Gabon : l’or sous haute surveillance face aux trafics illégaux

Gabon : l’or sous haute surveillance face aux trafics illégaux

Libreville — Depuis le 22 juin 2026, le Gabon a décrété une suspension immédiate de tous les permis d’exploitation aurifère sur son territoire. Cette décision, sans précédent, marque un tournant dans la gestion des ressources minières du pays.

Les autorités gabonaises justifient cette mesure par la nécessité de reprendre le contrôle d’une filière minière devenue stratégique, mais aussi de lutter contre les réseaux clandestins qui sapent l’économie nationale. Une opération conjointe entre les ministères des Mines et de la Défense a permis de démanteler un vaste réseau d’exploitation illégale dans la province de la Ngounié, révélant l’ampleur des trafics transfrontaliers impliquant des acteurs étrangers.

L’or, un enjeu de souveraineté économique

Longtemps dépendant du pétrole et du manganèse, le Gabon voit émerger l’or comme une nouvelle priorité stratégique. La flambée des cours mondiaux et l’intérêt croissant des investisseurs pour ce métal précieux ont transformé les zones aurifères en terrains convoités. Cependant, cette attractivité s’accompagne de risques majeurs : l’exploitation clandestine, la contrebande et les pertes financières pour l’État.

Les investigations menées dans la Ngounié ont confirmé que chaque gramme d’or extrait illégalement représente une perte directe pour les recettes publiques. Au-delà de l’aspect économique, ces pratiques menacent la crédibilité du secteur minier et la souveraineté du Gabon sur ses ressources naturelles.

Un audit complet pour restaurer la transparence

Le ministère des Mines a annoncé la suspension de tous les permis aurifères dans l’attente d’un audit approfondi. L’objectif ? Vérifier la conformité des activités, renforcer les contrôles sur le terrain et identifier les failles administratives ayant favorisé les exploitations illégales. Aucune prospection ou exploitation ne sera autorisée pendant cette période.

Cette démarche s’inscrit dans une logique régionale. D’autres pays africains, comme le Ghana ou le Burkina Faso, ont adopté des mesures similaires pour encadrer l’exploitation artisanale et semi-industrielle de l’or. Pour le Gabon, l’enjeu dépasse le cadre économique : il s’agit aussi de préserver l’environnement, souvent dégradé par les méthodes d’extraction illégales.

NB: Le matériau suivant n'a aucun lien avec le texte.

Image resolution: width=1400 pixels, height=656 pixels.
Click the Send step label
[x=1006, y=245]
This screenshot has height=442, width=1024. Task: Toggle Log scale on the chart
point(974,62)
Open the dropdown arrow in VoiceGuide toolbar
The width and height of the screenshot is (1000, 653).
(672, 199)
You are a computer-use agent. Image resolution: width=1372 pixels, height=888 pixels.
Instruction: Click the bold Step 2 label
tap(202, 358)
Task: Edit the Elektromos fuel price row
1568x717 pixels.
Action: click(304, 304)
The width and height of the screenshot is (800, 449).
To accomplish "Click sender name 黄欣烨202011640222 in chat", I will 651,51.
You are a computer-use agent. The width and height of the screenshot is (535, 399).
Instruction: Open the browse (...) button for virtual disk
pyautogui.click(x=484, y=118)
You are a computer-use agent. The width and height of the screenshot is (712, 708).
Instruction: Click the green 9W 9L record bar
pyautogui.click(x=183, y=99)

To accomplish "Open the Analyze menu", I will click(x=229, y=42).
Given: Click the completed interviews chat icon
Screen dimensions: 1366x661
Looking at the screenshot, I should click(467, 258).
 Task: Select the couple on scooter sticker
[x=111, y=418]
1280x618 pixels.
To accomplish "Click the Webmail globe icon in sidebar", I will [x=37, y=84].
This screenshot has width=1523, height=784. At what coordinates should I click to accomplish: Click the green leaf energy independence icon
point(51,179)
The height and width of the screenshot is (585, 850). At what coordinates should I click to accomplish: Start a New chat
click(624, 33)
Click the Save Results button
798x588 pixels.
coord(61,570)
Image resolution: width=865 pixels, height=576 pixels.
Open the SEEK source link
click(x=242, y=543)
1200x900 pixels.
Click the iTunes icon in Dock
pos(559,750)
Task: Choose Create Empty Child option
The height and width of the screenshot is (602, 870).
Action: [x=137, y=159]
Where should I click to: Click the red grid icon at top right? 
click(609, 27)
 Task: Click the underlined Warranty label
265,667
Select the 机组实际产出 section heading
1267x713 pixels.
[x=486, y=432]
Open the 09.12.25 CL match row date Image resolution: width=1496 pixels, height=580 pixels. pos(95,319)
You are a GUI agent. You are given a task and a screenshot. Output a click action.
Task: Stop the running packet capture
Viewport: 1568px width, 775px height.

Un test pour l’État gabonais

Cette suspension représente un défi majeur pour le gouvernement. Elle ne se limite pas à une simple mesure administrative, mais vise à instaurer un nouveau modèle de gestion minière, fondé sur la transparence et la traçabilité. Le Gabon doit prouver qu’il maîtrise pleinement ses ressources stratégiques, dans un contexte où l’or reste une valeur refuge prisée sur les marchés internationaux.